We are in the midst of preparing for Sister’s wedding in October. I’m not big on the traditional American wedding, especially in this climate of one-upmanship and extravagance. I’m not a bow gal, or into glitter or lace or bling. I think spending $20,000 on a party for one day is ridiculous (actually, that’s self-censoring. I think that quantity of money for a wedding clearly places us in the land of redonkulous given the expected number of guests). I hate dresses and am literally (I do mean literally) learning how to walk in heels. One inch heels, might I add. I believe most thirteen years olds learn this?
I’m at the point where enrolling in Lamaze classes would probably prove equally beneficial to me, the very non-pregnant person, as the expecting parents who would be my classmates.
I’ve found myself tuning out discussions of which style of ribbon to use for the garter and ring pillow. Leaving the room when discussions about which shade of table drape matches the color scheme best. Disengaging from conversations about whether seven flowers or eight look best in the centerpieces.
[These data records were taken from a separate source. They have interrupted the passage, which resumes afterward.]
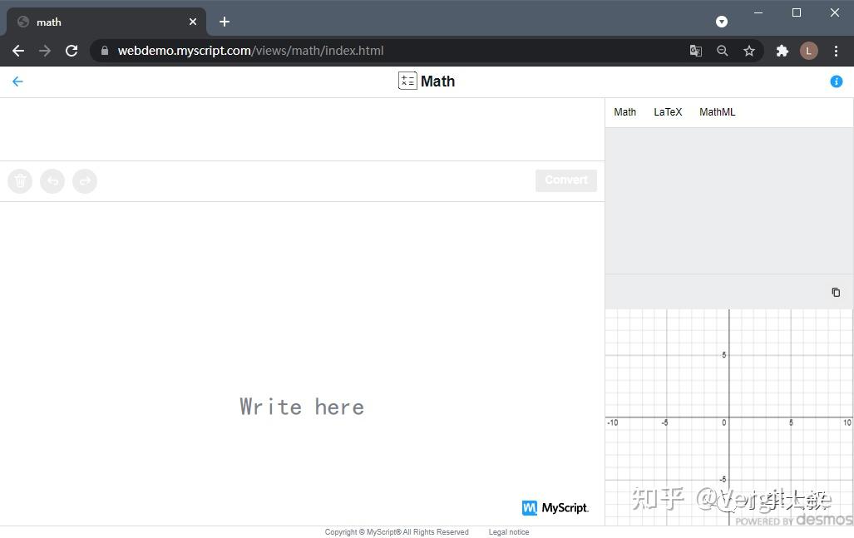Screen dimensions: 854x538
Task: Open the Chrome extensions puzzle icon
Action: [x=782, y=51]
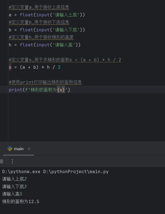Click the '请输入上底' string in code
Viewport: 165px width, 214px height.
66,15
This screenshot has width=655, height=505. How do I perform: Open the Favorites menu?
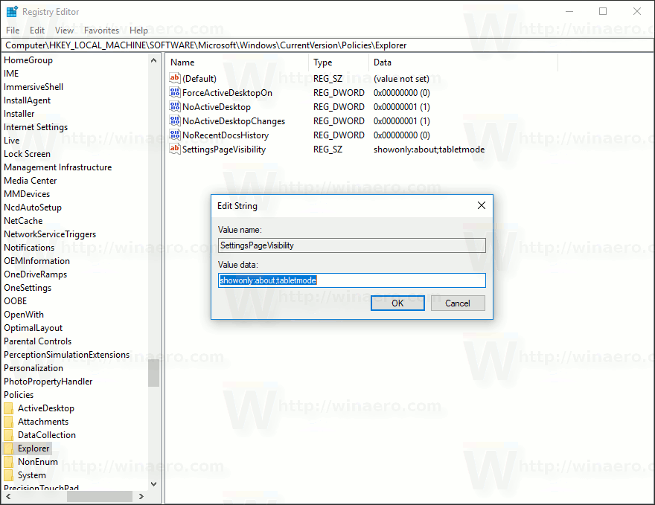(101, 30)
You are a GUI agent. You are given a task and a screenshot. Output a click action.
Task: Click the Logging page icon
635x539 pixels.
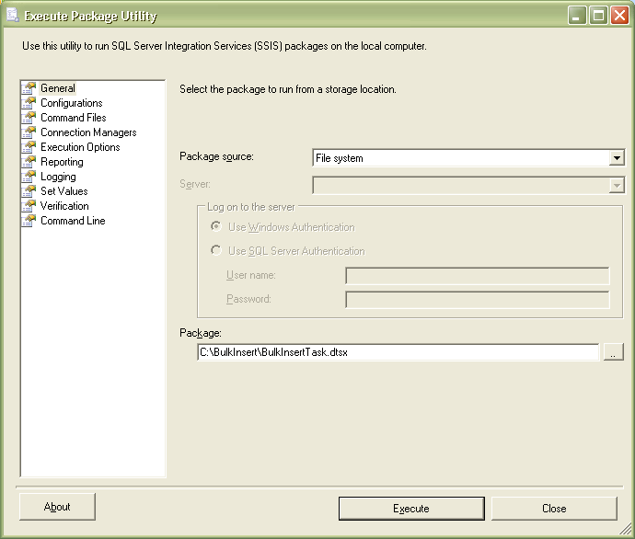pos(29,177)
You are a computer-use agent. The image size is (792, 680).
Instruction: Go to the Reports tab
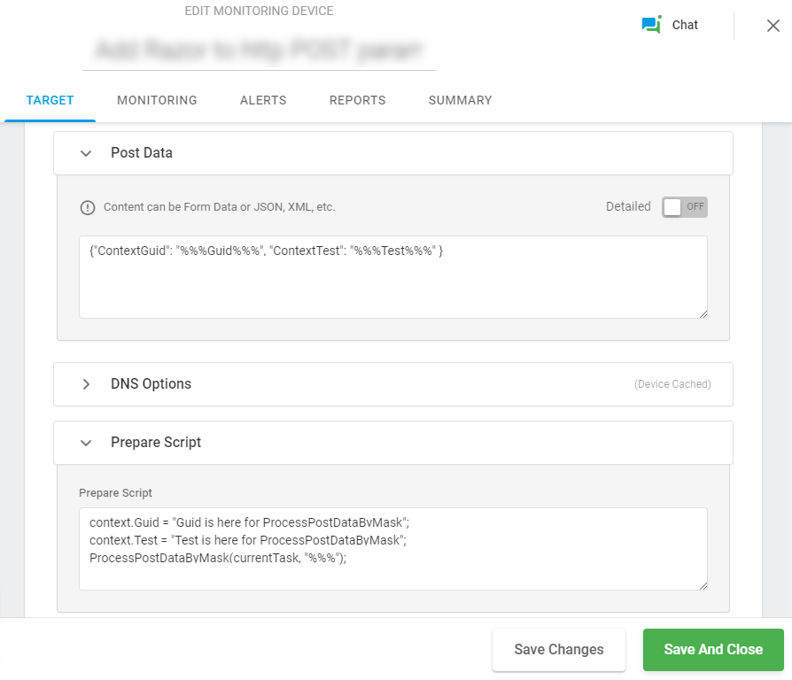pyautogui.click(x=357, y=100)
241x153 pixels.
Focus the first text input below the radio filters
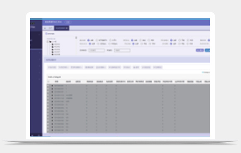coord(96,50)

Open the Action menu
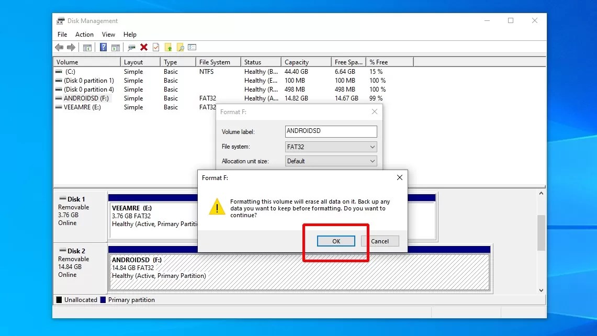pyautogui.click(x=84, y=34)
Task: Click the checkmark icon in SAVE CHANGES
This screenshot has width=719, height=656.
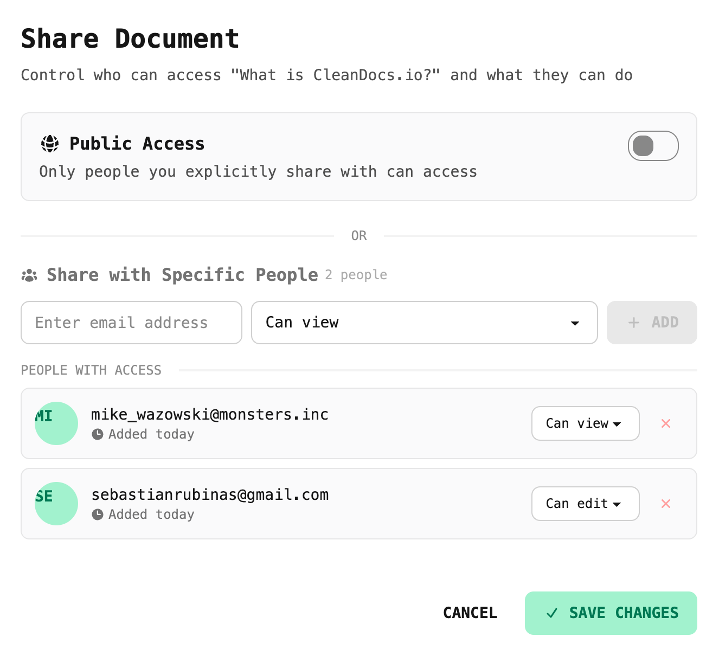Action: [551, 613]
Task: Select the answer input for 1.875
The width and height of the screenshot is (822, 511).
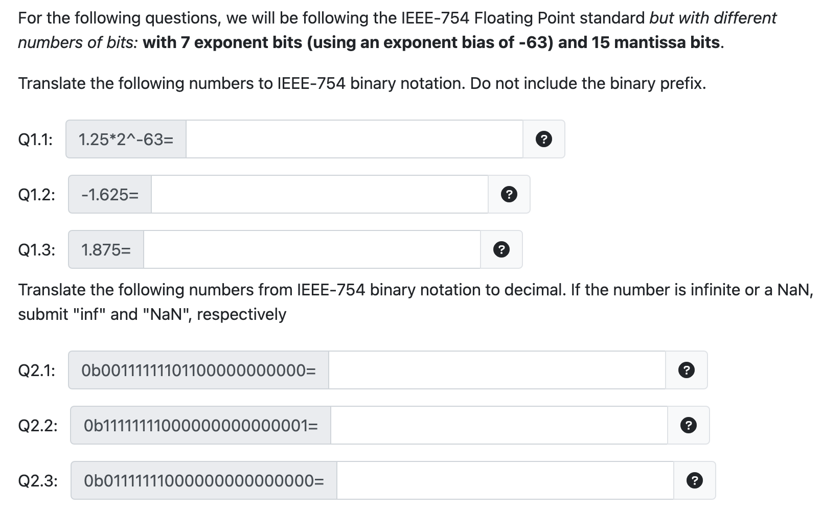Action: click(x=312, y=249)

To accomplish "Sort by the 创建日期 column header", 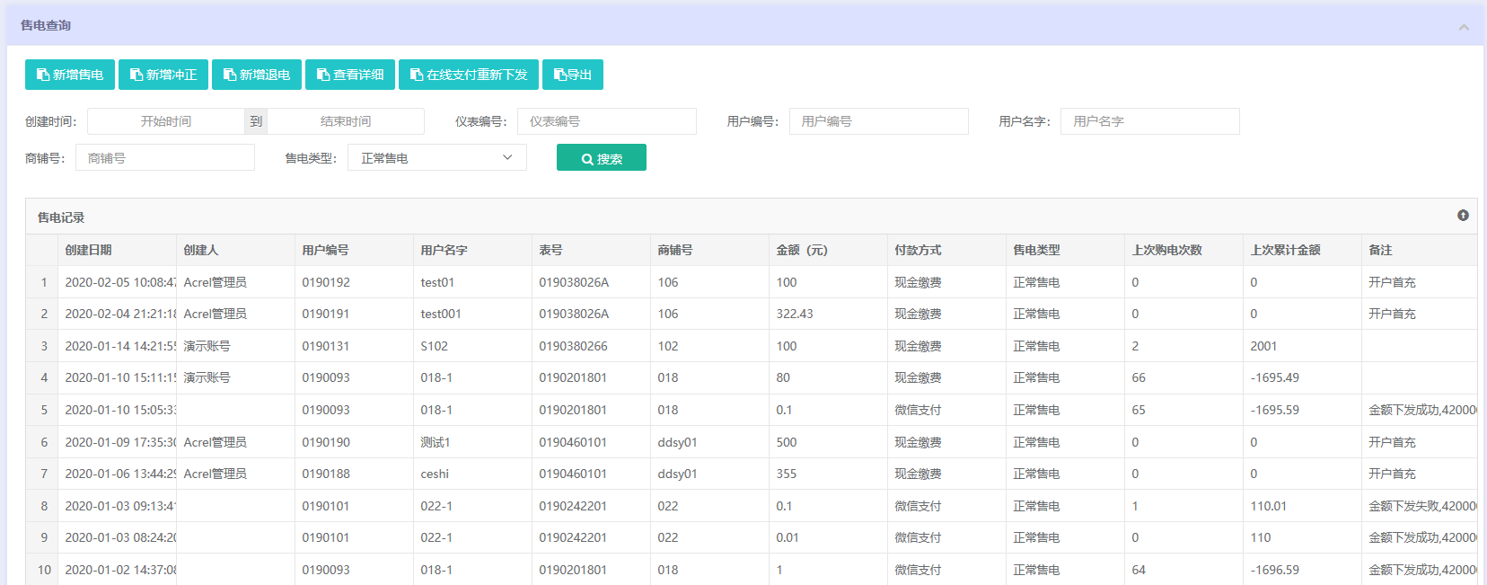I will [88, 250].
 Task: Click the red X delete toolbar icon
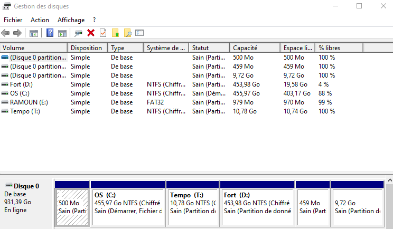tap(91, 33)
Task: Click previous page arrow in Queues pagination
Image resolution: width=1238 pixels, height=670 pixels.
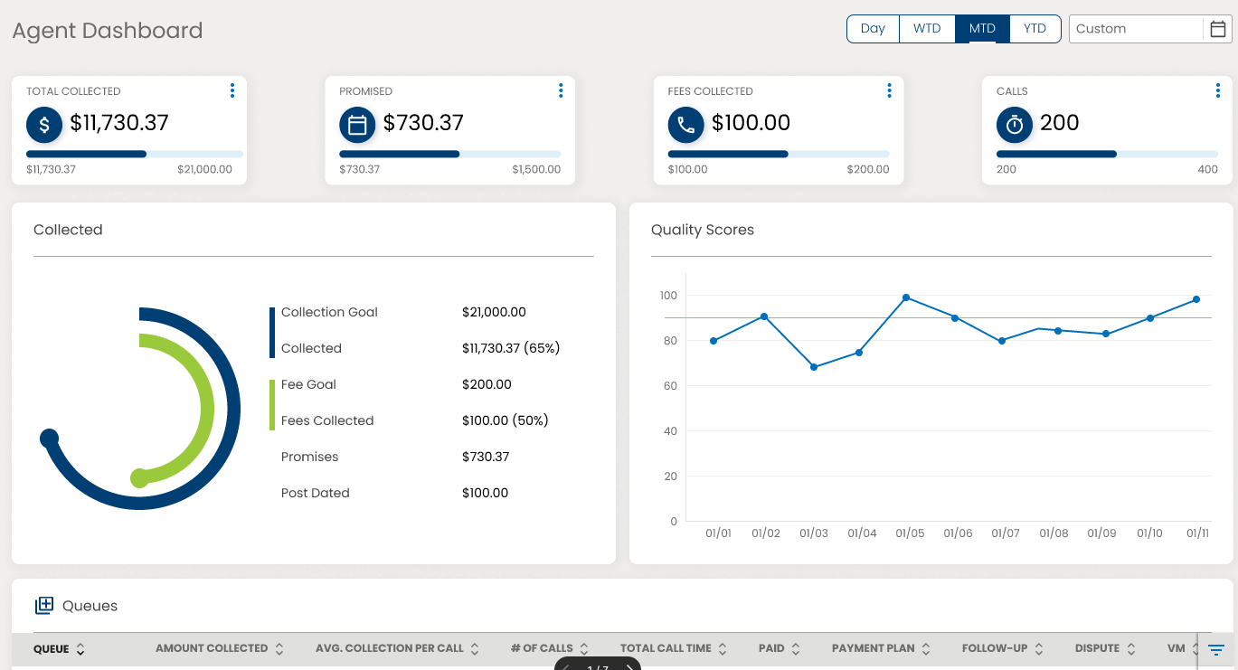Action: [x=565, y=666]
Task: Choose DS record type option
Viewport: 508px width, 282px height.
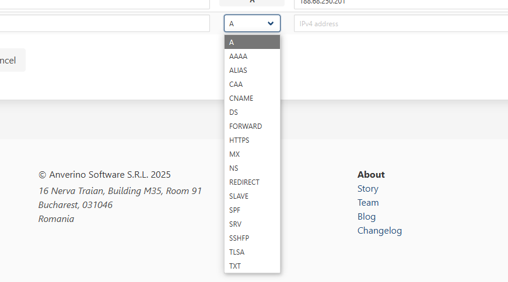Action: [234, 112]
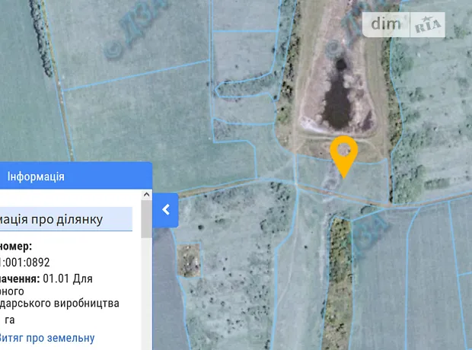472x350 pixels.
Task: Open the 'Витяг про земельну' link
Action: click(x=47, y=338)
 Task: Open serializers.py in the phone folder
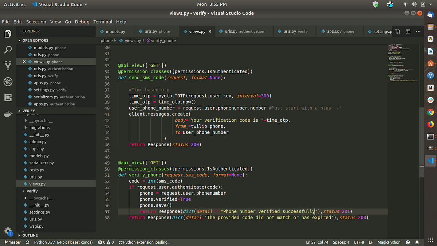pos(42,163)
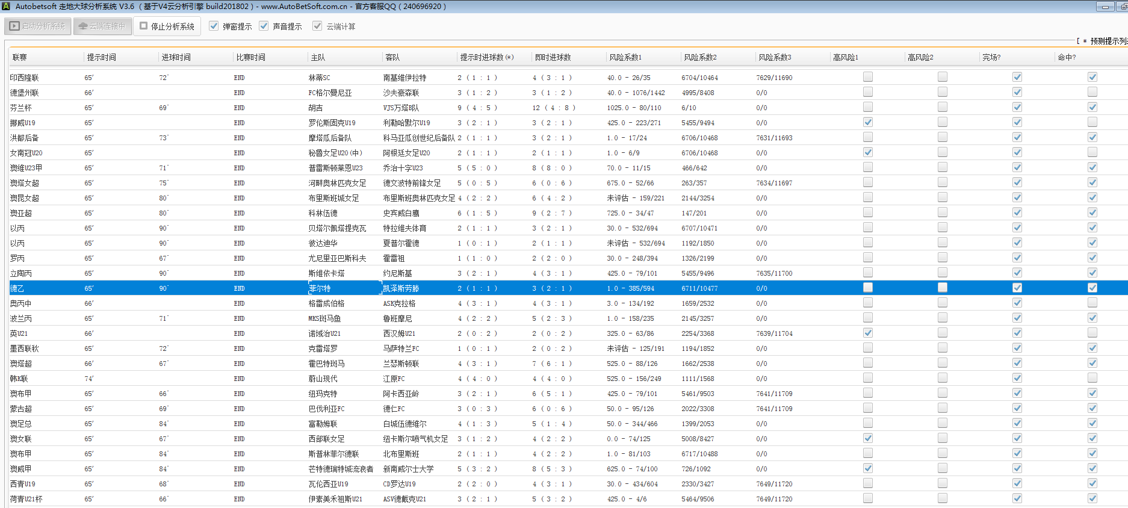1128x508 pixels.
Task: Click the 停止分析系统 stop button
Action: [167, 26]
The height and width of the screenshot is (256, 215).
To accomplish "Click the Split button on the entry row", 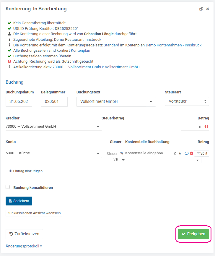I will (202, 153).
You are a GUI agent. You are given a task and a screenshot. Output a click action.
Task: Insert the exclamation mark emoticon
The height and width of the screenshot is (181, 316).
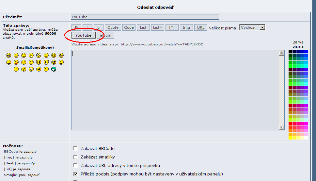click(16, 69)
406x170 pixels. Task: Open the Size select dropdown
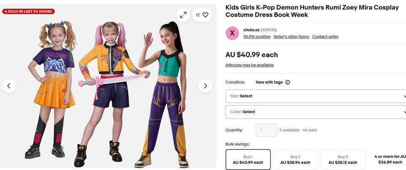point(316,96)
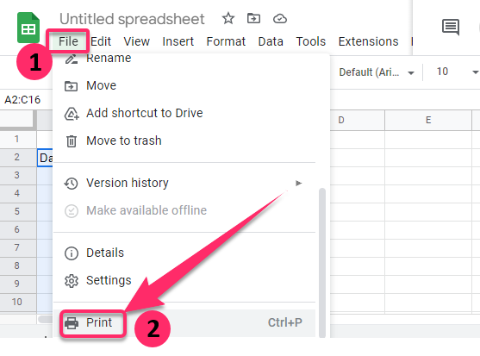Screen dimensions: 480x356
Task: Open the comment history icon
Action: tap(451, 27)
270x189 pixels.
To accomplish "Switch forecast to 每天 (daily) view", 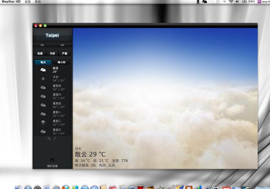I will 43,62.
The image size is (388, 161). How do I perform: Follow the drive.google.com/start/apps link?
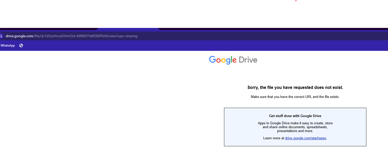(306, 138)
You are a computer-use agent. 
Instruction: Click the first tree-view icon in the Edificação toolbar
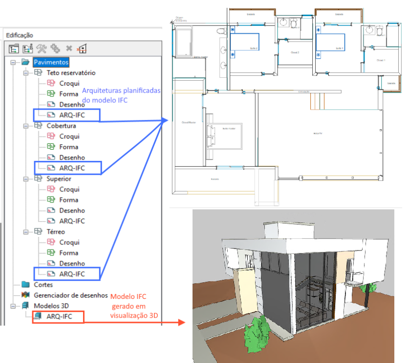[x=14, y=48]
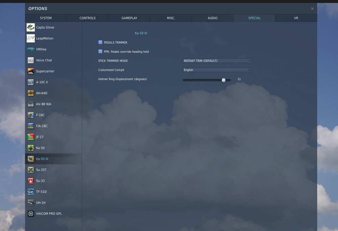Select the TF-51D module entry
Viewport: 338px width, 231px height.
coord(41,191)
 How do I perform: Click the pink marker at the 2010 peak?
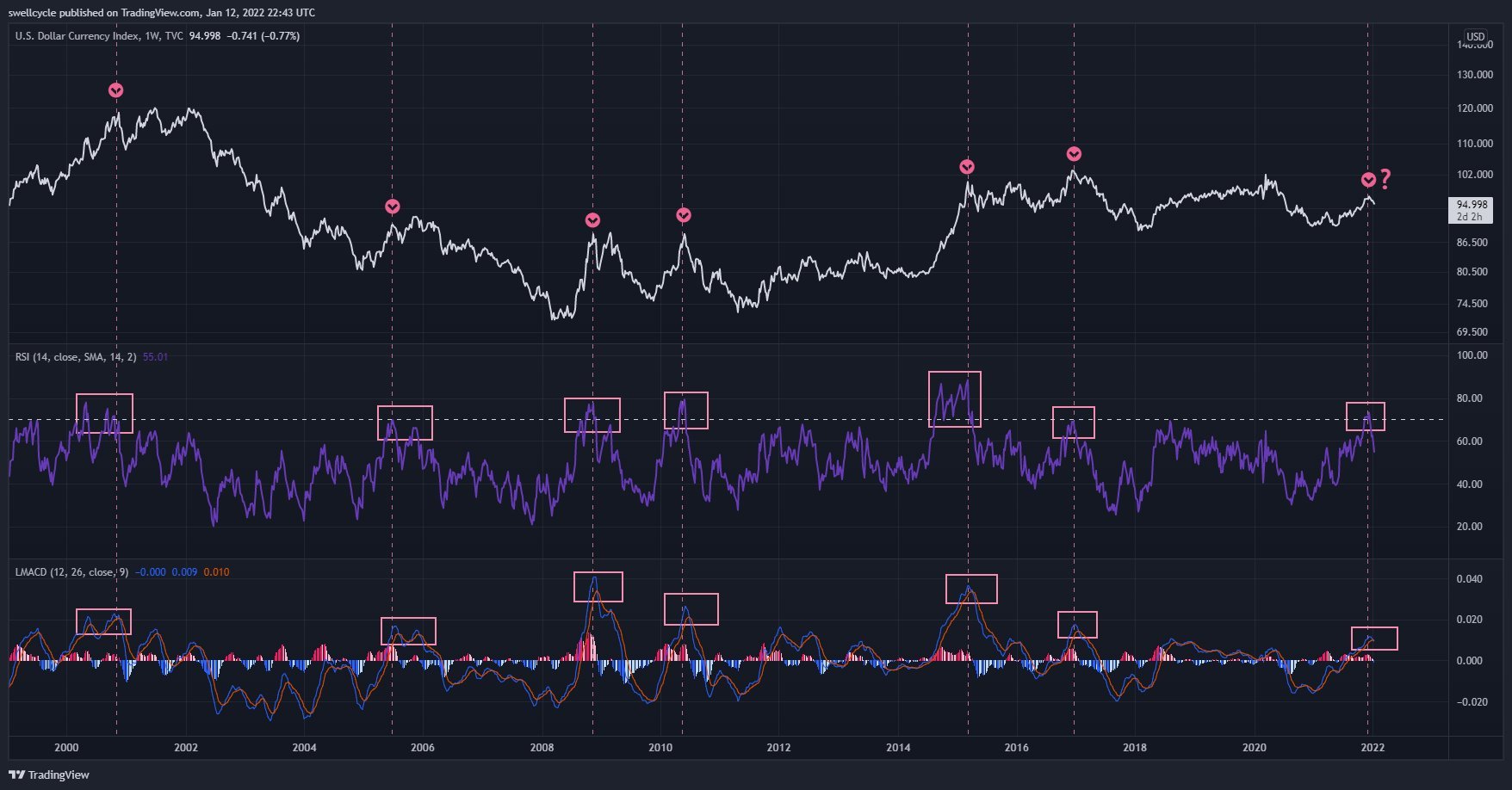[683, 215]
Who friggin cares. No one will two days later. No one goes to weddings to nitpick. Or no one worth inviting, anyway. (No, my family really should not be invited to Bridezilla or the like. Sister’s wedding is totally typical American, no extravagances or demands. I’m just not into them.)
So, to counter act this new tendency and curmudgeonly attitude of mine, I’ve found myself reading a lot about Jewish weddings. It’s somewhat comical how awful my ninth grade Honors English class was—the teacher would leave my eighth period (the last period of the day) class three times a week to watch Veggie Tales so she could go pick up her children from a middle school across town and drop them off at home, as one of many examples of how crazy the course was. Somehow we managed to read Romeo and Juliet and be assigned a research project on the wedding customs of one culture.
I’ll give you three guesses as to which culture I picked.
It’s refreshing for me to reconnect with the Jewish rituals that first impressed me. It makes me wonder if my family will feel as fish-out-of-water while preparing for mine (G-d willing!) one day, but right now, it is the only thing keeping me sane.